Bibliographic record
Abstract
Attributing outcomes to luck is common across cultures, yet its psychological function remains unclear outside of decision-making or gambling contexts. While past work (e.g., Langer, 1975; Weiner, 1985; Darke & Freedman, 1997) suggests that attributing failure to luck can protect self-esteem, boost confidence, and even encourage risk-taking, much less is known about the function of such attributions in everyday situations. This study investigates how attributing success or failure to luck versus effort or skill influences self-efficacy, self-worth, and emotional responses. Using a modified Iowa Gambling Task, participants select from decks with predetermined win/loss patterns, while receiving manipulated feedback. Outcomes are framed either as luck-based (e.g., “That was unlucky”) or effort-based (e.g., “Adjust your strategy”). To capture the immediate effects of attribution, participants report their self-evaluations and emotions at regular intervals across trials.
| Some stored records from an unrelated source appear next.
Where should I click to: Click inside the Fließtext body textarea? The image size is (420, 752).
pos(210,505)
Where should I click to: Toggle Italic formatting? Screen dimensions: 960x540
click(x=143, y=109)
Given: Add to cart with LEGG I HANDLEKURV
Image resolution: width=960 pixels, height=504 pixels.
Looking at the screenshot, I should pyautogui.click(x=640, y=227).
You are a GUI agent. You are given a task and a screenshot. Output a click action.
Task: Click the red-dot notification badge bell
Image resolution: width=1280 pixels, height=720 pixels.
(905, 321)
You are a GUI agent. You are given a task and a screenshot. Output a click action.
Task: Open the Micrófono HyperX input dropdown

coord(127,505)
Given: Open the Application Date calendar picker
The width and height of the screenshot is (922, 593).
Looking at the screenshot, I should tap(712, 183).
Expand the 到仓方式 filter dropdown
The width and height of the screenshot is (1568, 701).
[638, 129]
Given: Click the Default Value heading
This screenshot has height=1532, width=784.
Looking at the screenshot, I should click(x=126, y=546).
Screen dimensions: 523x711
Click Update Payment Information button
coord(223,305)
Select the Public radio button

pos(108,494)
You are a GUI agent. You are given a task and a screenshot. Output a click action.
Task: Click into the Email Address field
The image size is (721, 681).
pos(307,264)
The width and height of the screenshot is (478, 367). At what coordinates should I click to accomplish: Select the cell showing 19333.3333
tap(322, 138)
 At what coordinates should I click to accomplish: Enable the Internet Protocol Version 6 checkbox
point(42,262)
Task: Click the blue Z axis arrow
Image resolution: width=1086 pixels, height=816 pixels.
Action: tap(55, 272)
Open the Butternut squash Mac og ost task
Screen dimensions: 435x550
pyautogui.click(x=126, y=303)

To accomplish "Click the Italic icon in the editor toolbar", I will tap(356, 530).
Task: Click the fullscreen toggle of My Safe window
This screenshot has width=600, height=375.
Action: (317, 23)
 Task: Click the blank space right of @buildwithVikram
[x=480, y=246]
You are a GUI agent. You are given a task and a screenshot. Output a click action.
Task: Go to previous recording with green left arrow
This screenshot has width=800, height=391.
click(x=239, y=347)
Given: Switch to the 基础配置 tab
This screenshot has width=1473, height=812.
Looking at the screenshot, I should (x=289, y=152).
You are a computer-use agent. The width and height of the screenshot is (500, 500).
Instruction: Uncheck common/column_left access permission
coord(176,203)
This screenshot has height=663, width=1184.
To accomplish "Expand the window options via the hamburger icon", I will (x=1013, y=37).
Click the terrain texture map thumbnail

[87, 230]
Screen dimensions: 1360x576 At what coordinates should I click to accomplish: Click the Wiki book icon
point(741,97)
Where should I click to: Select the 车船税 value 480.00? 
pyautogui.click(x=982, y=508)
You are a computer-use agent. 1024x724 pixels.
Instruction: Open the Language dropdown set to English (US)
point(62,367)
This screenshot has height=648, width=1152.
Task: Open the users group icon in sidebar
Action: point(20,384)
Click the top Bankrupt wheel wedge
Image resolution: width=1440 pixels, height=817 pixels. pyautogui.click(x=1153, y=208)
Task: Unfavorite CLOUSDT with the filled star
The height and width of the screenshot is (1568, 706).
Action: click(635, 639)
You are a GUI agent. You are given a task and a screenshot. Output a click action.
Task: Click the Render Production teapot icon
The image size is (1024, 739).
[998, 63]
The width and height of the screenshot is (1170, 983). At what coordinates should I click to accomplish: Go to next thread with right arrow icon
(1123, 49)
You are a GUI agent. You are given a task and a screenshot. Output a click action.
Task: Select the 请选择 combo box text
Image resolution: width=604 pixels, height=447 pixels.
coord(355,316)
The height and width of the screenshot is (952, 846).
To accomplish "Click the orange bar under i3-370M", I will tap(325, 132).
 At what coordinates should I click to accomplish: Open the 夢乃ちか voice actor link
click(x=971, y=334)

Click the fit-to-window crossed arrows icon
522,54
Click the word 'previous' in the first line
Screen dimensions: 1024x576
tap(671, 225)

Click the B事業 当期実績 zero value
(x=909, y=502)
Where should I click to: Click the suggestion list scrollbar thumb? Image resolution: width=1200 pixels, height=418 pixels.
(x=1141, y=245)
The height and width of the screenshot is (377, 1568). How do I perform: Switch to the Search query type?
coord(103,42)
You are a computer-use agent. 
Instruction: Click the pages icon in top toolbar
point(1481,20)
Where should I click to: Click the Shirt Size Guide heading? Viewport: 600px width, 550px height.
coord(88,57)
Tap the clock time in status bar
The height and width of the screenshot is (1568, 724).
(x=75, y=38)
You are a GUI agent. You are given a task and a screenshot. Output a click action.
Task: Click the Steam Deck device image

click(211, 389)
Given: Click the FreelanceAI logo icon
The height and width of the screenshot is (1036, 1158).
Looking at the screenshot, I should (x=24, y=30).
This design allows us to assess within-subject fluctuations over time, while also examining between-subject differences. We hypothesize that attributing failure to luck will serve a self-protective function, with participants reporting higher self-efficacy and less negative affect than in effort-based feedback conditions. Conversely, attributing success to effort is expected to provide stronger affirmation of competence than attributing success to luck. We further predict that these effects will be moderated by individual performance, such that participants in losing conditions may benefit more from luck attributions following failure. We also hypothesise some cultural difference or interaction regarding the functionality of luck, and plan to explore such variations. By clarifying the role of luck attributions in self-regulation, this research extends attribution theory beyond gambling contexts to everyday achievement settings. Our findings aim to illuminate how cultural and individual differences in attribution shape not only external behavior but also the internal processes of self-evaluation, motivation, and emotional regulation.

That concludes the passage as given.